- Blacktail Location within North Dakota Blacktail Location within the United States
- Coordinates: 48°25′58″N 103°44′24″W﻿ / ﻿48.43278°N 103.74000°W
- Country: United States
- State: North Dakota
- County: Williams
- Township: Blacktail

Area
- • Total: 0.57 sq mi (1.47 km^{2})
- • Land: 0.33 sq mi (0.86 km^{2})
- • Water: 0.24 sq mi (0.61 km^{2})
- Elevation: 2,090 ft (640 m)

Population (2020)
- • Total: 61
- • Density: 183.9/sq mi (71.02/km^{2})
- Time zone: UTC-6 (Central (CST))
- • Summer (DST): UTC-5 (CDT)
- ZIP Code: 58801 (Williston)
- Area code: 701
- FIPS code: 38-07456
- GNIS feature ID: 2805286

= Blacktail, North Dakota =

Blacktail is an unincorporated community and census-designated place (CDP) built around Blacktail Lake in Williams County, North Dakota, United States. It was first listed as a CDP prior to the 2020 census. As of the 2020 census, Blacktail had a population of 61.

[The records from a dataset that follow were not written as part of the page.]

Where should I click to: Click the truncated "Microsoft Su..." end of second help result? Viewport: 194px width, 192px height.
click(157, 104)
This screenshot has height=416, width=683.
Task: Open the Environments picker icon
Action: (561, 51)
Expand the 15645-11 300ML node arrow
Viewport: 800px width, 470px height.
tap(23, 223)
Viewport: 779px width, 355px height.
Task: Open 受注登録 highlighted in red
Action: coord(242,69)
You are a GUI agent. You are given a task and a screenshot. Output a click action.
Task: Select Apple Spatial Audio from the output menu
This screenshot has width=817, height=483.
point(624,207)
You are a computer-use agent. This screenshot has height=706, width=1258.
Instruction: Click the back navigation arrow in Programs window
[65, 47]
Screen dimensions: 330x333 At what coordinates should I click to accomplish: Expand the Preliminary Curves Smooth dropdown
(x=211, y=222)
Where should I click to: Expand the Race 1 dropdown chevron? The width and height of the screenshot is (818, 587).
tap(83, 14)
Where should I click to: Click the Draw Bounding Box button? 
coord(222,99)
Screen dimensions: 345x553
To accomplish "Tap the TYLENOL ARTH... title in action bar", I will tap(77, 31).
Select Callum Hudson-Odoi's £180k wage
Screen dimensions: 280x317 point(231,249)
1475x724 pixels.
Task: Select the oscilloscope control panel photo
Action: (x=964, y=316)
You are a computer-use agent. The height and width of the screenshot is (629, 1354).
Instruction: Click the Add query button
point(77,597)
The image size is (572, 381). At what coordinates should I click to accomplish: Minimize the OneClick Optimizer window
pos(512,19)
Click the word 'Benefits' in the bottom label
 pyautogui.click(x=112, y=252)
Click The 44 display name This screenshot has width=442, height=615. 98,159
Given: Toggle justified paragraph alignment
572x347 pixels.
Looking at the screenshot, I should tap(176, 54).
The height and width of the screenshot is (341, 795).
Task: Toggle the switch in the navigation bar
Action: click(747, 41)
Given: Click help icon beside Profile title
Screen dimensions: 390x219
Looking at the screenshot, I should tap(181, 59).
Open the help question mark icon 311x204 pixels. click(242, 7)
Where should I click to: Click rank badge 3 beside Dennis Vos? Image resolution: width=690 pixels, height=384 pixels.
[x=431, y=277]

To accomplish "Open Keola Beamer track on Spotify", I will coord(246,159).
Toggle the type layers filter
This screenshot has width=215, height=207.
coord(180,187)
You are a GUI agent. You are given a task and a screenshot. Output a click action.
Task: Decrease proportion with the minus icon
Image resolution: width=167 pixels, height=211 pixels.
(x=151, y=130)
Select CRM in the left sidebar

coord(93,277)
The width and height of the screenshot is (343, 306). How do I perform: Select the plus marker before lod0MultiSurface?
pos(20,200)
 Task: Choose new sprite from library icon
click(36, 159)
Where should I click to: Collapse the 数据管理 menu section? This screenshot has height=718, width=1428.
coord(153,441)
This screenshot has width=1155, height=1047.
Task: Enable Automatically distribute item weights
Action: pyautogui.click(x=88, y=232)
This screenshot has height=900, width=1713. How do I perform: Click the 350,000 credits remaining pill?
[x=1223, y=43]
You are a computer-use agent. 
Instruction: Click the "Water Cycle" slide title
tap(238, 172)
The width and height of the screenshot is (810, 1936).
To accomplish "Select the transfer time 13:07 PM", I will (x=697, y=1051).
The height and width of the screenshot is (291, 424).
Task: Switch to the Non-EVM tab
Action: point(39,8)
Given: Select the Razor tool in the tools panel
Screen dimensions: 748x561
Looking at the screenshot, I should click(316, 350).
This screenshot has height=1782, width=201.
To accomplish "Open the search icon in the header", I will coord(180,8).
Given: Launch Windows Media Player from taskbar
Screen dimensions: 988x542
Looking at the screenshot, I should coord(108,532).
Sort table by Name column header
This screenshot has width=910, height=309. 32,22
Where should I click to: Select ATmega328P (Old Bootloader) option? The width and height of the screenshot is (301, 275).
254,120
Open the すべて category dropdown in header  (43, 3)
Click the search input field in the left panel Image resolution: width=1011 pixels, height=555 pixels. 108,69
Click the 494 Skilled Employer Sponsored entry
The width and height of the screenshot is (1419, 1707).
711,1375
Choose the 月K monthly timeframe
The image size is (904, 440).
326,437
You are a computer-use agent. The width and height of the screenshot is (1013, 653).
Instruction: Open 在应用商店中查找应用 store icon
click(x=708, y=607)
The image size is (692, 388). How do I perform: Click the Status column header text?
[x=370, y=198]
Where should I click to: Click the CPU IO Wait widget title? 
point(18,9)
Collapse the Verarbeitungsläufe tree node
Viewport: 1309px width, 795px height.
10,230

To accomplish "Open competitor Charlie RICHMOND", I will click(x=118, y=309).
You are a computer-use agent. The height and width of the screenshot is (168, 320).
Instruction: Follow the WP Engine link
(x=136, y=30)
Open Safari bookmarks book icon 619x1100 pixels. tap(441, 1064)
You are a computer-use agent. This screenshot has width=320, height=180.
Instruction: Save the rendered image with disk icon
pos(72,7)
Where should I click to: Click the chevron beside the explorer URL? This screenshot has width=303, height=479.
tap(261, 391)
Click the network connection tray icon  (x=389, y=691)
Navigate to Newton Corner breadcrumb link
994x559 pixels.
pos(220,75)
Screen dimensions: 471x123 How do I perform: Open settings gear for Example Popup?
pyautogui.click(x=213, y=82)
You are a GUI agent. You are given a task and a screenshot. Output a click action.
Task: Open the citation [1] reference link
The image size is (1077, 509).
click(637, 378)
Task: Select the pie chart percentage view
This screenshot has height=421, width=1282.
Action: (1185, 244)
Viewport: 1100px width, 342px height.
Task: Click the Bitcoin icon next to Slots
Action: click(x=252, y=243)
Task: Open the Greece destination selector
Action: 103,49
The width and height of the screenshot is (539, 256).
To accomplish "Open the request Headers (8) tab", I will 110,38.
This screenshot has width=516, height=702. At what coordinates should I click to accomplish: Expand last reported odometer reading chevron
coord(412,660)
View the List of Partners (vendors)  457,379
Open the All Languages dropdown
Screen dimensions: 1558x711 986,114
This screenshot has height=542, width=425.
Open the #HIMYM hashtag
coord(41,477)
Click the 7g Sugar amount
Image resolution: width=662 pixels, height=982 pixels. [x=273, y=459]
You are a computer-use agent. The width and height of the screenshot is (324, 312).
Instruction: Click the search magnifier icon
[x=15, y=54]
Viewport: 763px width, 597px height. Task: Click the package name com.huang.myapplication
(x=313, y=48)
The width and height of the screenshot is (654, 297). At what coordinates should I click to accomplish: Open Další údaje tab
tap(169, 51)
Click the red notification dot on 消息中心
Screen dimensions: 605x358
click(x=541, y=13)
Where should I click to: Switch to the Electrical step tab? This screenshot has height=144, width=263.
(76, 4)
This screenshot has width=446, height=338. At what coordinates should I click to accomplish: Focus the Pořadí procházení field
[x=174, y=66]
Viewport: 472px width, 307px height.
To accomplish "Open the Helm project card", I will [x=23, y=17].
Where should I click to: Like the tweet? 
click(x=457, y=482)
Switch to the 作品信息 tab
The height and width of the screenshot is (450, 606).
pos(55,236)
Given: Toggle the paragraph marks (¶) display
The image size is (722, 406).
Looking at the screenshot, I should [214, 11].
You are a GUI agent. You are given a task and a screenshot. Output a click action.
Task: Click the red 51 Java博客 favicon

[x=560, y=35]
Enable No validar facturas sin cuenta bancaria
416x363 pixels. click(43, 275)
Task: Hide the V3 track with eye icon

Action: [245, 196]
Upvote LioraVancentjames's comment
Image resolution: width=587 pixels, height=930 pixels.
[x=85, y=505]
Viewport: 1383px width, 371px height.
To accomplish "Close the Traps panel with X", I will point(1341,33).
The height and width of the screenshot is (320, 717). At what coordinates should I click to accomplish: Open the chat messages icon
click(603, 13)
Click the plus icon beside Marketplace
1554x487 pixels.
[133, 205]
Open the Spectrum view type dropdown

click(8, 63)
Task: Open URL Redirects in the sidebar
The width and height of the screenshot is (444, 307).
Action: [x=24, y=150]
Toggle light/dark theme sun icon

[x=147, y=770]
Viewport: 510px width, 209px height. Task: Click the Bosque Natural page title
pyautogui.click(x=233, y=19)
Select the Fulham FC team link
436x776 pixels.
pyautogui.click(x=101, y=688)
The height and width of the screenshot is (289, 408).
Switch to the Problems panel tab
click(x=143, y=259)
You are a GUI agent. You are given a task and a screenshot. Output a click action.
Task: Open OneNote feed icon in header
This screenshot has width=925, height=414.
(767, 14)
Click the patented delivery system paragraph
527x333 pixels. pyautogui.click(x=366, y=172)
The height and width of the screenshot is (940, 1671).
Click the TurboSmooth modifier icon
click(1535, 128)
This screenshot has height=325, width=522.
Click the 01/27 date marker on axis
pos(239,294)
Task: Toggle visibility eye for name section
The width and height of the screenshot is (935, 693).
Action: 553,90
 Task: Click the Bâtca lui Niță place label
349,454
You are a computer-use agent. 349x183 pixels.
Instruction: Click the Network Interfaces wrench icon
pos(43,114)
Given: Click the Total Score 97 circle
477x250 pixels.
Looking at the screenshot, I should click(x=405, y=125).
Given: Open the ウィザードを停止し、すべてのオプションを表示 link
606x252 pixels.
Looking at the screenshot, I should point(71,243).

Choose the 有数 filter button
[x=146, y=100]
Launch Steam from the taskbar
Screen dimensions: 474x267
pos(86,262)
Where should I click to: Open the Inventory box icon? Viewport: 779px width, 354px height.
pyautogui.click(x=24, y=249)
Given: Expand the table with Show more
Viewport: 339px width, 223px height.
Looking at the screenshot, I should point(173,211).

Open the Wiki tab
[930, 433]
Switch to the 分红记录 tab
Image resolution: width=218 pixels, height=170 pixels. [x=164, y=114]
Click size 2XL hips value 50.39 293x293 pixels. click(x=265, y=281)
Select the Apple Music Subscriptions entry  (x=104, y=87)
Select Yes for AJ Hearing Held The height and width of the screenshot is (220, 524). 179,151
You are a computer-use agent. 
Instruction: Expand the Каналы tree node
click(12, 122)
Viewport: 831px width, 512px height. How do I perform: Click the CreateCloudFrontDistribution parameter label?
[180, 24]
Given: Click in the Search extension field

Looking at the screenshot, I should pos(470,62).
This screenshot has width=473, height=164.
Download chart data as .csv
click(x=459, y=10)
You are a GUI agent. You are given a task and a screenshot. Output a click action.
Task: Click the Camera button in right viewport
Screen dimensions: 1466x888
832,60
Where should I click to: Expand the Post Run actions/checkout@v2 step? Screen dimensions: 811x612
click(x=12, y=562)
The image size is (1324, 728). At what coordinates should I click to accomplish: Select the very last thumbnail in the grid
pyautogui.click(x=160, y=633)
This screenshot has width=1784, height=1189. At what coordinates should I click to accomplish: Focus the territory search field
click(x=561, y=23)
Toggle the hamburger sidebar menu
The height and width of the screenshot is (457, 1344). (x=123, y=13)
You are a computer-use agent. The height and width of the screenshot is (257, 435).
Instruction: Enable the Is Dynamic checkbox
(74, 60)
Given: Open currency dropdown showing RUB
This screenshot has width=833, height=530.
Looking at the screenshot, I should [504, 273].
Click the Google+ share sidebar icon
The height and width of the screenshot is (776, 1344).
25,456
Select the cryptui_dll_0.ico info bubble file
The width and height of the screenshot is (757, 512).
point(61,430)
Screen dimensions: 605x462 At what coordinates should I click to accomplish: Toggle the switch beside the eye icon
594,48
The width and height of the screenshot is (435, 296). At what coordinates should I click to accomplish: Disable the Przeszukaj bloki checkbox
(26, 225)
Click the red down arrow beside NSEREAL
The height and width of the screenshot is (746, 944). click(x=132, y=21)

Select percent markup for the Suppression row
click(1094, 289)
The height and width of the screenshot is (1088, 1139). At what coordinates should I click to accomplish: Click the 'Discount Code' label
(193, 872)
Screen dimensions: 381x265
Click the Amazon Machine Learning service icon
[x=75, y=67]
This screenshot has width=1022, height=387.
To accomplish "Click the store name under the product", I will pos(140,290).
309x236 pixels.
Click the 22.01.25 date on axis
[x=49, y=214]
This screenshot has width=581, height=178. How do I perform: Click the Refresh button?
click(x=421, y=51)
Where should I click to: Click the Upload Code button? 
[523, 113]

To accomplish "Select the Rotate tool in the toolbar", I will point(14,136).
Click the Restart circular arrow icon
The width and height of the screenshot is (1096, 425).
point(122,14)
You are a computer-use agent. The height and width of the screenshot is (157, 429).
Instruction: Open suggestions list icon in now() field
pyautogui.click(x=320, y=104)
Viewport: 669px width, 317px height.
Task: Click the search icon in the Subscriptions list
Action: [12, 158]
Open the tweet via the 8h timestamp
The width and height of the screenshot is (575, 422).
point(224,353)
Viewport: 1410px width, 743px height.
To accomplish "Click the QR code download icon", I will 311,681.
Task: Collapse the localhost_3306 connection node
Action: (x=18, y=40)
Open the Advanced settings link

The CDP is in northwestern Williams County, in the north-central part of Blacktail Township. It consists of residences built on the shore of Blacktail Lake, a small reservoir built on Blacktail Creek, a southeast-flowing tributary of the Little Muddy River, which flows south to the Missouri River at Williston, 25 mi south of Blacktail.

==Demographics==

Blacktail first appeared as a census designated place in the 2020 U.S. census.

Historical population
| Census | Pop. | Note | %± |
| 2020 | 61 |  | — |
U.S. Decennial Census

==Education==
It is in the Williston Basin School District 7. Williston High School is the zoned high school.

It was formerly in the Williams County School District 8 (formerly New School District). The district only served grades K-8 and high school students were sent to Williston High, then in the Williston Public School District 1. District 8 also sent high school students to the Nesson School District in Ray and to the Tioga School District in Tioga. In 2021 District 8 merged with District 1 into the Williston Basin School District 7.